Все это втягивало — читать и обсуждать запретное, думать, спорить, делать сногсшибательные выводы. В деятельности кружка их будущий историк, окажись он психологом тоже, нашел бы немало сокрытых причин, по которым каждый из них и все вместе тратили на эти тайные свои занятия столь бесценное время юности. Конечно, в них говорила совесть — нечто, сыздавна пронизавшее русскую интеллигенцию, и именно в юные годы каждого из поколений. Говорила в них и обида за обман, за ложь, которые распластывались над их судьбами с детских лет, обида тем более горькая, что исходила она не только от всего, что было «советским обществом» — от газетных статей до учителя в школе, и теперь уже в вузе, но прежде всего от родителей и родных — от близких своих, которые лгали и опасались, насмехались и славили, — при том, что поколение родителей, все насквозь! — было изрешечено расстрелами и ссылками, доносами и клеветой. И тут уже в их детях властно говорил призыв к возмездию, и потому вопрос «кто виноват?» предшествовал за ним идущему «что делать?» А средь этого — экзотика секретности: острое, болезненно-приятное, как от расчесыванья в кровь укусов дачного комарья, чувство опасности: встречи в компании однолеток — вне пределов учебы и дома, волнение вечно колышащихся весов, на которых, как на садовых детских качелях, мальчики — девочки, мальчики — девочки…

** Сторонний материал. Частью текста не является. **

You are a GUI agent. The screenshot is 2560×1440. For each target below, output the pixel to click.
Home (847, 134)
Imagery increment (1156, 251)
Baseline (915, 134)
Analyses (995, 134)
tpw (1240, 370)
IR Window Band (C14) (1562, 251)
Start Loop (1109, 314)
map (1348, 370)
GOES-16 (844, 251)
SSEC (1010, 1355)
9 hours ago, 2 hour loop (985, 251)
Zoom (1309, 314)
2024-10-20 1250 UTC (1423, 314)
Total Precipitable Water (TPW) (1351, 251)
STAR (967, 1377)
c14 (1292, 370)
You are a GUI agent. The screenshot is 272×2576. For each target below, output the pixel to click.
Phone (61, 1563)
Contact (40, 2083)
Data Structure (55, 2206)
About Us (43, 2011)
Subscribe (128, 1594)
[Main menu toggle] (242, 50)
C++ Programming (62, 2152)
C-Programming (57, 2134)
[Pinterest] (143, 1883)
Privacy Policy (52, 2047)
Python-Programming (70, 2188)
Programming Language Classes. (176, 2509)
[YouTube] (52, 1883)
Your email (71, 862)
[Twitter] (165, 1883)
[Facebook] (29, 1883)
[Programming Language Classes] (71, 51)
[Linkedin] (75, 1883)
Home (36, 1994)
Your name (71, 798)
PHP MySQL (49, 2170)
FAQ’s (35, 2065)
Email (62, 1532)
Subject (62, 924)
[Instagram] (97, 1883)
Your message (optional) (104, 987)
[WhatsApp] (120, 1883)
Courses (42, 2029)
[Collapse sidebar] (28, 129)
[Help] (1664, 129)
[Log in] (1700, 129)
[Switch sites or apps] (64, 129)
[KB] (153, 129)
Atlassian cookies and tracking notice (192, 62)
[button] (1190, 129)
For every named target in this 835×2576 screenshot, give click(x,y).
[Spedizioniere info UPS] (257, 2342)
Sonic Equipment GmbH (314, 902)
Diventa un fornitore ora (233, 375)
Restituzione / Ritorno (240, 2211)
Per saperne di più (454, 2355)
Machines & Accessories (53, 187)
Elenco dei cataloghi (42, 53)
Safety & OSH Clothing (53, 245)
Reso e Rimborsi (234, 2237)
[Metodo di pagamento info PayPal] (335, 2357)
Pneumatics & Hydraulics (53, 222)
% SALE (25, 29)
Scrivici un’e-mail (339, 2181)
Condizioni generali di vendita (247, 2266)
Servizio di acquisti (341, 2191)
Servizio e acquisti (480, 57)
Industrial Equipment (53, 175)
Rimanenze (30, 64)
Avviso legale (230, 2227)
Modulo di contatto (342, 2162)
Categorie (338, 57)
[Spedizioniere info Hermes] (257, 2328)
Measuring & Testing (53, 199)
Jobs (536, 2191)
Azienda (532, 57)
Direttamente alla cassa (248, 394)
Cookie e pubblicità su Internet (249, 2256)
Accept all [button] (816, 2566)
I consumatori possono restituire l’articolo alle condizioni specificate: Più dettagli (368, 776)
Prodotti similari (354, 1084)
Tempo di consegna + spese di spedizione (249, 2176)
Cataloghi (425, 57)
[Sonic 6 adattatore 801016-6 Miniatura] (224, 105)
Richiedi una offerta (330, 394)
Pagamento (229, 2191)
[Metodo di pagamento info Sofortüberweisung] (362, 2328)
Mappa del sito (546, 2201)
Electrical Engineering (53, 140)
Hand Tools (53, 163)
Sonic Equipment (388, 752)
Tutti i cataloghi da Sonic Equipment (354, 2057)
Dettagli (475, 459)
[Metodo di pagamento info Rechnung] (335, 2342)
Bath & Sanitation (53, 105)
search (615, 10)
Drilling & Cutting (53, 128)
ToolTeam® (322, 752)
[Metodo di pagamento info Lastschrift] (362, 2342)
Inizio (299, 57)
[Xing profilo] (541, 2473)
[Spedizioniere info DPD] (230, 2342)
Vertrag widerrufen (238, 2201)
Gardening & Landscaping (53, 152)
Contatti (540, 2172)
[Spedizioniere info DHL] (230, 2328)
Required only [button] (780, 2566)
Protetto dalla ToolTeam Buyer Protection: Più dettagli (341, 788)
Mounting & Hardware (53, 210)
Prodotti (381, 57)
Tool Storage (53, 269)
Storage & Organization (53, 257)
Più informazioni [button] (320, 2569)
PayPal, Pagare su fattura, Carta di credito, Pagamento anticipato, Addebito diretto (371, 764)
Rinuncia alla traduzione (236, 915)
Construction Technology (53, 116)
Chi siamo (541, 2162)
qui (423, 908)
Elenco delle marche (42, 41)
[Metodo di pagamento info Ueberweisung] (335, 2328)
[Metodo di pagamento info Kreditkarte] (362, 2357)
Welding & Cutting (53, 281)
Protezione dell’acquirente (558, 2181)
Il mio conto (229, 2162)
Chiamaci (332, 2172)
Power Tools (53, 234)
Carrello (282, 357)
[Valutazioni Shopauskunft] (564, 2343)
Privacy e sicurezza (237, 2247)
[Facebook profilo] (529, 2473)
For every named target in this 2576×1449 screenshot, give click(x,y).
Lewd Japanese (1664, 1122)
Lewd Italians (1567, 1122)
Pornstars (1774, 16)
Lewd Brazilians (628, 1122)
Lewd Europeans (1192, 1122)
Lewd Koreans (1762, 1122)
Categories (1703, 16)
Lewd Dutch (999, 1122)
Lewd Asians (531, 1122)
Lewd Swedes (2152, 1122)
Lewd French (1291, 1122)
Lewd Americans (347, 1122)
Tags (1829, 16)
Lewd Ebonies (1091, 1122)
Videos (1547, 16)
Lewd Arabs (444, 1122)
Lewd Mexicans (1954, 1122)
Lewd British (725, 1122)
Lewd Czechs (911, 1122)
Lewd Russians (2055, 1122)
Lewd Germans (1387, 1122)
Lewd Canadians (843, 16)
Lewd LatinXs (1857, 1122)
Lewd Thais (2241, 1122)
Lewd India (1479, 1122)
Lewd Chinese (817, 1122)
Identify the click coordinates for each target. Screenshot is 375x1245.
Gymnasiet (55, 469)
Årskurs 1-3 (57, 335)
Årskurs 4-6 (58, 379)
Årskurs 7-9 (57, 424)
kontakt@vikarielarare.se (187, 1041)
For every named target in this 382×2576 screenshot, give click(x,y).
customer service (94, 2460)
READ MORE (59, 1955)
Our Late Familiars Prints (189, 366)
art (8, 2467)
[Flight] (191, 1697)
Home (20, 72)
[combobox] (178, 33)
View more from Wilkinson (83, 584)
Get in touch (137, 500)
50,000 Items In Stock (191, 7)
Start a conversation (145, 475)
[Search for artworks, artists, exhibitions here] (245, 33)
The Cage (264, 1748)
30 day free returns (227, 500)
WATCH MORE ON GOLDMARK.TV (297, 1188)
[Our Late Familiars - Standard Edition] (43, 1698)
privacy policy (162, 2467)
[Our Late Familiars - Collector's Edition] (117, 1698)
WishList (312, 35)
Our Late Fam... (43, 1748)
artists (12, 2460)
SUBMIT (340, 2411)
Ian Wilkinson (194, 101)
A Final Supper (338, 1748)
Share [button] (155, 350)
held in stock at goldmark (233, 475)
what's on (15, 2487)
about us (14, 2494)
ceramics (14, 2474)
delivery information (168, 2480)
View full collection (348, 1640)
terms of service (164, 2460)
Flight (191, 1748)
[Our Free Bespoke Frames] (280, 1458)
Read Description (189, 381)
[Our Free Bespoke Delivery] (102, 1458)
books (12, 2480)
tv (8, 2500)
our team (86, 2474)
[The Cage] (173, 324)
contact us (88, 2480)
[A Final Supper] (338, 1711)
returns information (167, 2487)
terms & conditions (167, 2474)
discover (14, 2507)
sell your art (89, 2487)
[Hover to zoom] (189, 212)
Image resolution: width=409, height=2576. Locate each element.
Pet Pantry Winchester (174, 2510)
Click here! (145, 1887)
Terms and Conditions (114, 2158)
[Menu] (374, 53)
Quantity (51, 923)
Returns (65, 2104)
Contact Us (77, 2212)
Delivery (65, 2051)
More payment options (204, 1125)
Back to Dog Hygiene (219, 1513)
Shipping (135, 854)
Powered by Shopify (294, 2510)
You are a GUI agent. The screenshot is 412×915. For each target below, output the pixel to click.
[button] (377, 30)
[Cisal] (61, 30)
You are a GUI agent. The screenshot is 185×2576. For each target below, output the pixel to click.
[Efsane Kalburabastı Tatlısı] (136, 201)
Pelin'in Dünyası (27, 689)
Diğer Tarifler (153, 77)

Мальчики — девочки, где вы? Ахилл стоит среди пустынного бульвара, на занесенной снегом детской площадке, качели вмерзли в высокий сугроб, в который по утрам сметает снег с дорожек дворничиха, юный Ахилл одинок, как никто в этом утреннем белом городе, потому что ему восемнадцать и потому что рушится все, чем он жил в течение года. Ни Лины, ни Ксени. Ни Эмиля, ни остальных. И клеймо — на нем, конечно же, будет клеймо ренегата, отступника и, хуже всего, — предателя. Он хочет сделать решительный шаг, но, представляя его последствия, говорит себе: «Лучше подохнуть». Может быть. По крайней мере он к этому близок. И говорит себе: если он решится и почувствует, что невыносимо — быть в этой роли предателя, — то он устроит так, чтобы подохнуть. Попросит, чтоб над ним играли музыку. Вторую часть «Героической», марш фунебре. И попросит, чтоб над ним поплакали девочки, Поля и Ксеня. Правда, Ксеня заплачет сама, без просьбы, а Лина — скорее всего, не заплачет, сколько бы он того ни желал. Будет прямо и строго смотреть на лицо, на закрытые, умершие глаза. Эмиль скажет речь.